Two weeks ago I covered a heated panel discussion about the comments on The Times-Picayune’s website.
Via Jim Romenesko’s blog at the Poynter Institute today comes news of a link to a Wisconsin daily’s decision to stop comments on stories “that involve crimes, courts, accidents, race or sex.”
“The nastiness,” in the comments on those stories, writes Jim Angus, the paper’s editor, “is too much.”
“We’re not the only newspaper struggling with the issue” Angus writes. “Papers around the country are assessing comments and implementing or looking for ways to make conversations on their websites more civil.”
It’s one way of tackling the issue. Although I think these issues are important, and would favor getting people to have their identity verified in order to comment. It should be about accountability, not closing down difficult discussions.
The problem with the verification systems is that anyone can get an email address in a matter of seconds. See, for instance, http://www.mailinator.com/ Any verification beyond that is too complicated and itself would stifle discussion by everyone except the most opinionated.
A newspaper is under no obligation to host comments, so should be able to close comments on particular posts or not have them at all. Most local newspapers kind of suck, but are increasingly NOT the only forum for discussion of community issues. Let the racists and crazies get a blog.
Letters to the editor are verified with a call to the person. I’m suggesting that level of effort to verify the identity of commenters at a daily. Yes, more effort and expense, but at the same time it raises the value of the comments. You create a valuable dialog instead of one that most people choose to disregard.
Sorry, but I have precious little sympathy. For generations, newspapers encouraged the harvesting of concentrated insanity with “Letters to the Editor” columns. When the paper itself was the only outlet, the editor cherrypicked the best of the craziness, partly for mockery of the readership and partly to encourage more demonstrations that American newspaper readers were functionally illiterate. Now the assumption is that the only way to get people to visit daily paper sites is by opening up forums, and then the editors look surprised when those same nutjobs defecate all over them. They’ve spent decades and even centuries promising a dialogue, and now they’ve discovered firsthand that offering one is like french-kissing a Tasmanian devil.

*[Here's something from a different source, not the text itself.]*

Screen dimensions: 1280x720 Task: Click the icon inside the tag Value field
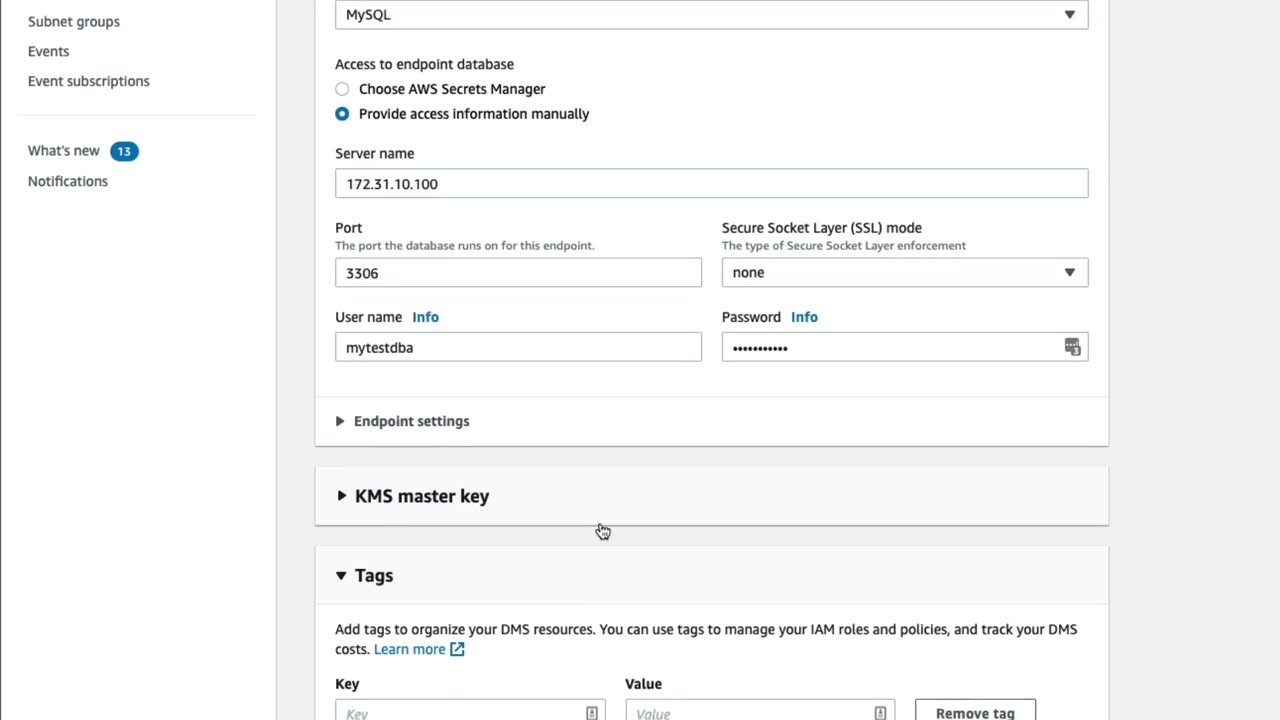point(880,713)
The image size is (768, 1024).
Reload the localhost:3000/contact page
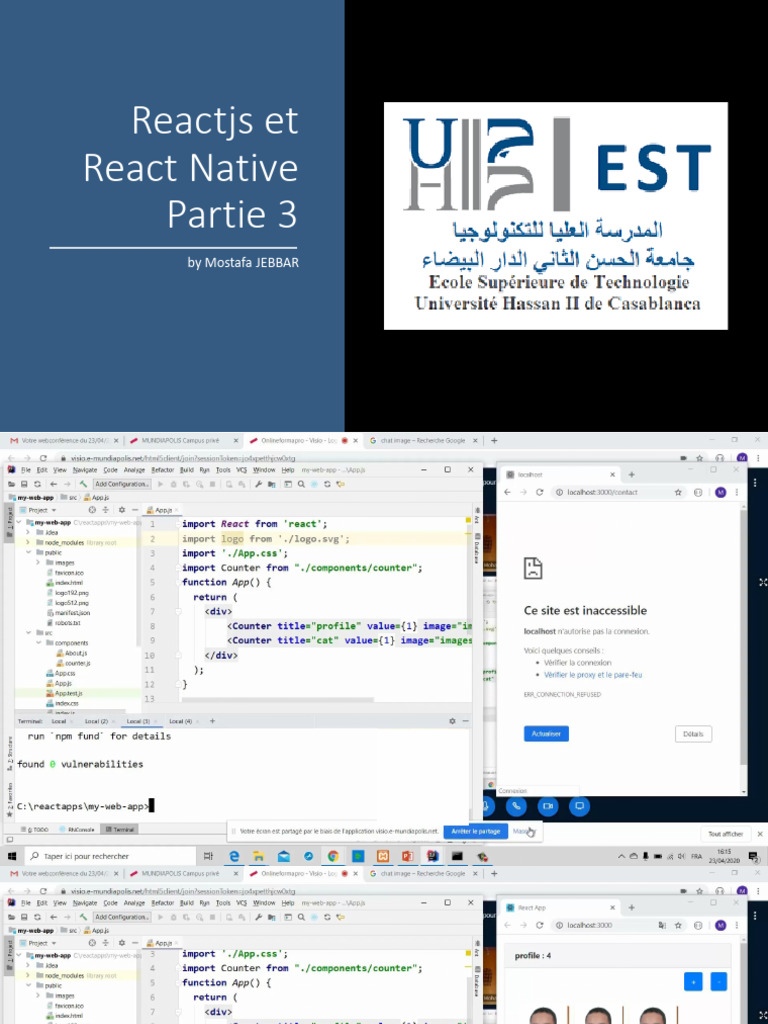pyautogui.click(x=540, y=492)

Personally, I encourage editors and writers to open dialogues with their readers. The comments in newspaper forums, though, aren’t dialogues. They’re vowel movements. These editors have moved into customer service, and they’re discovering what any customer service representative in the US could tell you. Namely, generations of illiteracy, ignorance, and absolutely insane entitlement produce hour upon hour of valid arguments to nuke most of the country into horizon-to-horizon vistas of radioactive green glass. Editors shouldn’t be encouraging these “readers”. They should be doing everything they can to move them to better venues, like measuring the maximum gap between the seventh and eighth fingers on each hand or selecting a high school fight song that isn’t “Dueling Banjos”.